聖書一日一章メッセージ集


堺大浜キリスト教会聖書一日一章

「すなわち、神は私たちを世界の基の置かれる前からキリストのうちに選び、御前で聖く、傷のない者にしようとされました。」(エペソ1:4)

 今日からエペソ人への手紙です。エペソは、現在で言うトルコ半島の西海岸にある町で、その地方の中心都市でした。パウロは第三回伝道旅行の大半、2年3ヶ月をエペソで過ごしました。その地方の中心都市で伝道し、そこからその地方全体に福音が広がって行くのを期待するというのが、パウロが取って来た戦略ですが、その彼のやり方が最もはっきり現れたのは、このエペソでの働きでした。
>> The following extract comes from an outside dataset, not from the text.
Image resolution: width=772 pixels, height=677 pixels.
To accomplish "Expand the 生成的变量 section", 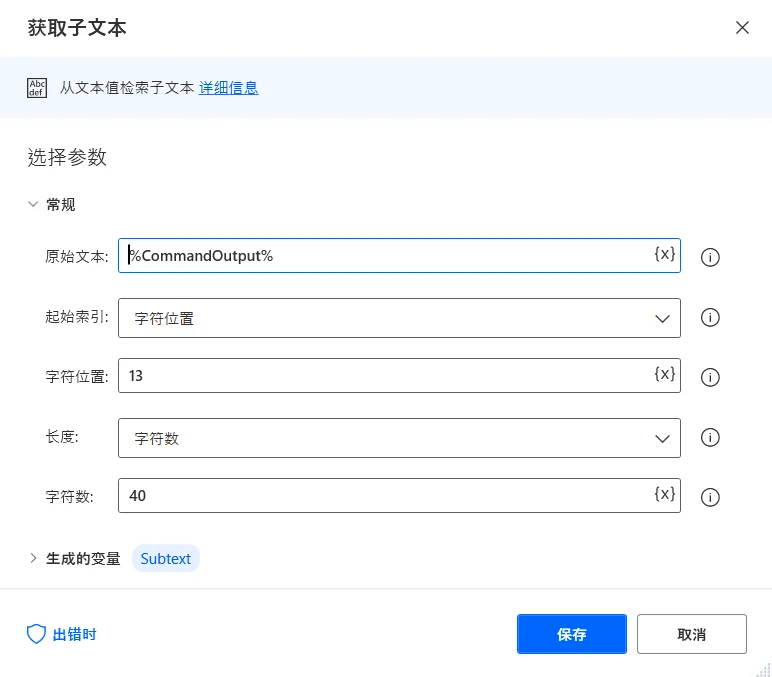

そして、そのパウロの働きは、実を結び、エペソを中心とするアジア州と呼ばれるその地方全体に福音は広がったようです。このエペソ人への手紙には、パウロの手紙によくあるように個人的な挨拶がありません。何年も過ごしたエペソの町ですから、そこには、彼が何か一言個人的に言っておきたい人は沢山いたのではないかと考えられます。そういう挨拶が敢えて書かれていないということは、この手紙は、エペソの町にある教会で、だけではなく、エペソの周辺の町にある教会ででも読まれることを期待して書かれたものではないかと言われています。
 また、この手紙は、コロサイ人への手紙、ピレモンへの手紙と同じ時に、牢屋の中で書かれたものであろうと考えられています。
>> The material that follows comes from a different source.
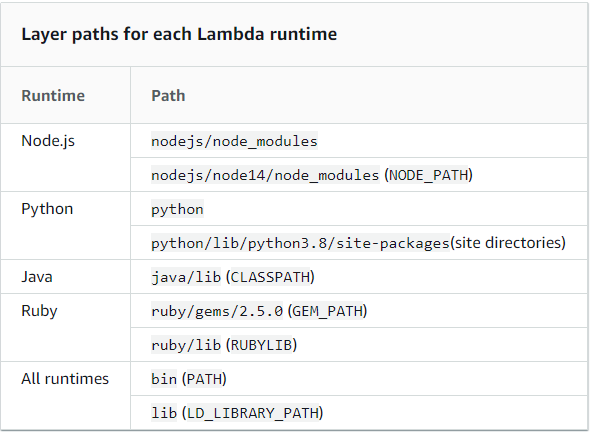Click the Node.js runtime cell
The width and height of the screenshot is (592, 434).
tap(48, 141)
 さて、今日の1章の3節から14節で特にはっきり語られているように、この手紙では救いが神様の宇宙的な計画の中でもたらされたものである、ということが強調されています。私たちは、自分が救われたことを、自分一人の決心によること、自分一人の個人的な出来事として考えがちですが、そうではないのです。4節で言われているように、世界が創造される前からすでに私たちの救いは計画されていたのです。その神様の永遠のご計画の中で救われたことを覚え、その神様を見上げて、神様の永遠のご計画に用いていただこうではありませんか。